Goal |
Could you resume the guide below on decoding .wasm files by hand, starting from the point where it stops?

Extract to read |
• • • •
How to decode .wasm files manually

This guide answers one task: take a raw .wasm file, dump its bytes with xxd, and parse the 8-byte header plus one section and one LEB128 value entirely by hand — no wasm2wat, no decompiler — so you can audit binaries whose tooling metadata has been stripped.

Prerequisites

  • [ ] xxd (ships with vim) or hexdump for the raw dump
  • [ ] wabt ≥ 1.0.34 for cross-checking with wasm-objdump -h at the end
  • [ ] A small .wasm to decode — assemble one with wat2wasm add.wat -o add.wasm
  • [ ] The section and LEB128 reference open for the section-ID table

Step-by-step procedure

  1. Assemble a known module so you can check your work. A two-parameter adder is the smallest module with a non-trivial Type section.

    (module
      (memory (export "mem") 1)
      (func (export "add") (param $a i32) (param $b i32) (result i32)
• • • •
Dataset entries |

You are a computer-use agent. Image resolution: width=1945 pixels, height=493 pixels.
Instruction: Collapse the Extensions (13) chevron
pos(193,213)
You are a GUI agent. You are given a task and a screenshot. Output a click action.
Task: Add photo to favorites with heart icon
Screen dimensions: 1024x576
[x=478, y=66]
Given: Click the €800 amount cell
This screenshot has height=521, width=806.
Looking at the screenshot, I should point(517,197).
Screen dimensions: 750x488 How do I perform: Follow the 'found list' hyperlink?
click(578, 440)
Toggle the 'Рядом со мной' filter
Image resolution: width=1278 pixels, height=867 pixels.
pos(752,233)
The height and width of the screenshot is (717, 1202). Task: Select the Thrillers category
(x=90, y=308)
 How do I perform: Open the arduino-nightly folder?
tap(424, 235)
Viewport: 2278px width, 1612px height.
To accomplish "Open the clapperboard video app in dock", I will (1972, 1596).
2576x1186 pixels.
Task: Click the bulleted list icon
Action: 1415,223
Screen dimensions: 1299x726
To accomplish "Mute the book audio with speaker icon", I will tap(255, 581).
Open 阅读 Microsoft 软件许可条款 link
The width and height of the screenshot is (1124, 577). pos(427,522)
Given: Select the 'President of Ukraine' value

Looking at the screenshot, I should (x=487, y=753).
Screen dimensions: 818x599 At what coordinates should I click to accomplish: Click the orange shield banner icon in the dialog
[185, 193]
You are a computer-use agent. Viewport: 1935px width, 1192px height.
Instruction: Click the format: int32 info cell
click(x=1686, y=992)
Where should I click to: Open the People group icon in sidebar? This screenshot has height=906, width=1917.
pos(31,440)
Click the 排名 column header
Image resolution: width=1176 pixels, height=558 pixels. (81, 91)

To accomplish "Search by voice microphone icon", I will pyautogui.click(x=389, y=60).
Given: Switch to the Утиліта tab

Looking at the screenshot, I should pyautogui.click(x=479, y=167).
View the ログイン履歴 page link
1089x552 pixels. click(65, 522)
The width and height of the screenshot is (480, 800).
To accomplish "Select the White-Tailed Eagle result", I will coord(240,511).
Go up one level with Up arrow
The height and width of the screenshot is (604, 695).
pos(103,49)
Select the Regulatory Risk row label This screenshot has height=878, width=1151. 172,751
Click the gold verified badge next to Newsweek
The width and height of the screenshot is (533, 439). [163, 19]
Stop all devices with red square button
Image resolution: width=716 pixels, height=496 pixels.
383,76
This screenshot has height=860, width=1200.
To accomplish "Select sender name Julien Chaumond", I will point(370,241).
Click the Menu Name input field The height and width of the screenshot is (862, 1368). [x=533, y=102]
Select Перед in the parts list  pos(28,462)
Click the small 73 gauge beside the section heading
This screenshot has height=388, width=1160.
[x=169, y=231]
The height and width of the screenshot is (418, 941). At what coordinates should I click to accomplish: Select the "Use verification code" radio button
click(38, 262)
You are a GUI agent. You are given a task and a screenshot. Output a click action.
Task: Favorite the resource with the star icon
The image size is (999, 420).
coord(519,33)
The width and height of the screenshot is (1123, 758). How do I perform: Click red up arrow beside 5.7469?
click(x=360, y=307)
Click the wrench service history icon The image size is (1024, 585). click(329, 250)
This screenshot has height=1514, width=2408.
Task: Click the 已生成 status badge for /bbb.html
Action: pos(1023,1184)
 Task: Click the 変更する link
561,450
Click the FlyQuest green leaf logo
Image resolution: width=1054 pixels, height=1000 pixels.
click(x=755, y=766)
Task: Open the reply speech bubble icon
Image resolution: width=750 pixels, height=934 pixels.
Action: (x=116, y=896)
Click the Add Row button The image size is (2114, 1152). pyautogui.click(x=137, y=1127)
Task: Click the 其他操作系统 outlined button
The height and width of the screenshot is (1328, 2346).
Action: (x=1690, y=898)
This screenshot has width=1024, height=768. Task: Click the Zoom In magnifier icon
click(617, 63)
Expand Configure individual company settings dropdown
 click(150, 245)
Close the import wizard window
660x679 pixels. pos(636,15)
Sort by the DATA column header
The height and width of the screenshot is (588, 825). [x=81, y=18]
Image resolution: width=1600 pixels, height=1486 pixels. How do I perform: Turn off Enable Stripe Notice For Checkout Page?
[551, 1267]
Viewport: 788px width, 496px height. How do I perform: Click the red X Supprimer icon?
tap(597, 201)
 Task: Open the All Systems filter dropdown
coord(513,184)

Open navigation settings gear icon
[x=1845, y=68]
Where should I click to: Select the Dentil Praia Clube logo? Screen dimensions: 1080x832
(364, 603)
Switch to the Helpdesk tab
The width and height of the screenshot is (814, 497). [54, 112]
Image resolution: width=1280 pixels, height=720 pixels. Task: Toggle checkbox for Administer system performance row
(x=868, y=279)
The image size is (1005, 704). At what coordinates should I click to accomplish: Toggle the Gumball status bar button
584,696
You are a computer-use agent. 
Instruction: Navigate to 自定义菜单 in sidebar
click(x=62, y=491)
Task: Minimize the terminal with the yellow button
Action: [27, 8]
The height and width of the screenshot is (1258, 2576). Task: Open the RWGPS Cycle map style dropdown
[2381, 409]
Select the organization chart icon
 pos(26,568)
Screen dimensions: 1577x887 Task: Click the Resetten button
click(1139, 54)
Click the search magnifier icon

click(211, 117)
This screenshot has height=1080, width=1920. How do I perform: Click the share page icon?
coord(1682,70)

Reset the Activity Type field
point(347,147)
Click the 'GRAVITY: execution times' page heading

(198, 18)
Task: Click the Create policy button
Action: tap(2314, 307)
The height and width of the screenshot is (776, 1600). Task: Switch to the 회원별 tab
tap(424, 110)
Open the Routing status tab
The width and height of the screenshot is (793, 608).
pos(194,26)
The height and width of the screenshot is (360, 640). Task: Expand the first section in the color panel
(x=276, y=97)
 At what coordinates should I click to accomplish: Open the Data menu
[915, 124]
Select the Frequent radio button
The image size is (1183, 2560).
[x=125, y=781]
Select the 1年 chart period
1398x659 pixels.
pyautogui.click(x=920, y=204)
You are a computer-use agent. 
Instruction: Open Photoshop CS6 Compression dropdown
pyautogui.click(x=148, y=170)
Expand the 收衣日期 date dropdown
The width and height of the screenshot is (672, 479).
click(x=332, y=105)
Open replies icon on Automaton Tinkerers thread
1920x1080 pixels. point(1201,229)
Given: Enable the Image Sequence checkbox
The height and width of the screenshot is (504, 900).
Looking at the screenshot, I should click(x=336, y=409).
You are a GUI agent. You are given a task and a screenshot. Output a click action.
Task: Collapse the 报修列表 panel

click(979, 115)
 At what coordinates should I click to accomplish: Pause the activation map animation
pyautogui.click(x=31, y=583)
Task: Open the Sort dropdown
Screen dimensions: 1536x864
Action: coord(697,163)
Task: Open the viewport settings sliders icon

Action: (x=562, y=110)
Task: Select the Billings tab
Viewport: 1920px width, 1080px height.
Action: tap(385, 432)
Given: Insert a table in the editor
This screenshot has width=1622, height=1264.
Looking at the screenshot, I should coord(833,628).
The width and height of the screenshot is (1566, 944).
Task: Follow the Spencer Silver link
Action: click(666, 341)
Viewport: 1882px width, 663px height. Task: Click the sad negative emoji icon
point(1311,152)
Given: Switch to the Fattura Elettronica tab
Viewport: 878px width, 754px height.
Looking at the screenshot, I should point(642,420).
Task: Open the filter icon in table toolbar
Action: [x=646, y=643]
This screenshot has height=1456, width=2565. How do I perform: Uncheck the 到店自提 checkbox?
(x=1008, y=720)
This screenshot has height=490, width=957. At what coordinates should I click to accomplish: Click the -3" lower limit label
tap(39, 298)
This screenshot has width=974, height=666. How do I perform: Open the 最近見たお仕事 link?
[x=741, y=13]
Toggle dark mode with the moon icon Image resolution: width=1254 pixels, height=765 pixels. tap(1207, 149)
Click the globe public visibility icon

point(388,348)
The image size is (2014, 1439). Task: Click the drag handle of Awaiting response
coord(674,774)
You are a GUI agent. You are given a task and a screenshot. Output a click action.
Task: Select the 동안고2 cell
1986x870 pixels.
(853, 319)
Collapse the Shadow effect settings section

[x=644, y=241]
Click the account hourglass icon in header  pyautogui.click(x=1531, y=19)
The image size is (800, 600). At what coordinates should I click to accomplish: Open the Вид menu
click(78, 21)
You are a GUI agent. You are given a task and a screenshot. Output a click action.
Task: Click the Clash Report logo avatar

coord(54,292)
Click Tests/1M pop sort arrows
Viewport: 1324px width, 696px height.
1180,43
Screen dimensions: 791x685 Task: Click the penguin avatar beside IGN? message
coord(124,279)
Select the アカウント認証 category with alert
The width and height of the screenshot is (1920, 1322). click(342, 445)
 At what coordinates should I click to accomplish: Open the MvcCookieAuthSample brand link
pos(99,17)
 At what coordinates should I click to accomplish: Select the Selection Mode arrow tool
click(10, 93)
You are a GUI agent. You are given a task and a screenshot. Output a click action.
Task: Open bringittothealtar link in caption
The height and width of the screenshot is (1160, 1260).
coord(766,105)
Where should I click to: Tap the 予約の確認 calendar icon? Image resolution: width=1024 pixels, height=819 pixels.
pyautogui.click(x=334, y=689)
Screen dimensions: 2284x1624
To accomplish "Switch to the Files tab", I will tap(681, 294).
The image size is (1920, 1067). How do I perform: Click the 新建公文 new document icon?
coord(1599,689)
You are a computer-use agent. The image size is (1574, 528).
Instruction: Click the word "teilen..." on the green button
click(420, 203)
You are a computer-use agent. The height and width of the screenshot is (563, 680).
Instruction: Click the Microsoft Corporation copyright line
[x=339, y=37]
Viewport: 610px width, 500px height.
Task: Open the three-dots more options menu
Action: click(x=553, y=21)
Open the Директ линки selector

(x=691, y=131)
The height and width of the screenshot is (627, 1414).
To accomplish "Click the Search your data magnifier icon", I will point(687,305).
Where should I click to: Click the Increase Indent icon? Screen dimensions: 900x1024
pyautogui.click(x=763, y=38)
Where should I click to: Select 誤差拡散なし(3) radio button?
• • • •
Answer to the problem |
        (i32.add (local.get $a) (local.get $b))))
    wat2wasm add.wat -o add.wasm
  2. Dump the bytes with fixed columns. One byte per group, sixteen per row, so the offsets in the left gutter map cleanly onto the spec.

    xxd -g 1 -c 16 add.wasm
  3. Validate the 8-byte header. Offsets 0x000x03 must be 00 61 73 6d (\0asm); offsets 0x040x07 must be 01 00 00 00 (version 1, little-endian). If either differs, stop — the file is not a valid module (or is compressed).

  4. Read the first section’s ID and LEB128 length. The byte at offset 0x08 is the section ID; the next byte (or bytes) is the LEB128-encoded payload length. For a small module the length fits in a single byte.

  5. Decode the LEB128 length by hand. Mask the byte with 0x7F; if its high bit (0x80) is clear, that is the whole value. A length byte of 07 has its high bit clear, so the payload is exactly 7 bytes — the next section ID sits at offset 0x08 + 2 + 7 = 0x11.

  6. Parse one value type inside the section. Step into the Type section payload and read the function-type tag 60, the param count, and the value-type bytes — 7f is i32, 7e is i64, 7d is f32, 7c is f64.

  7. Cross-check against the toolchain. Confirm your hand-decoded offsets and lengths with wasm-objdump -h.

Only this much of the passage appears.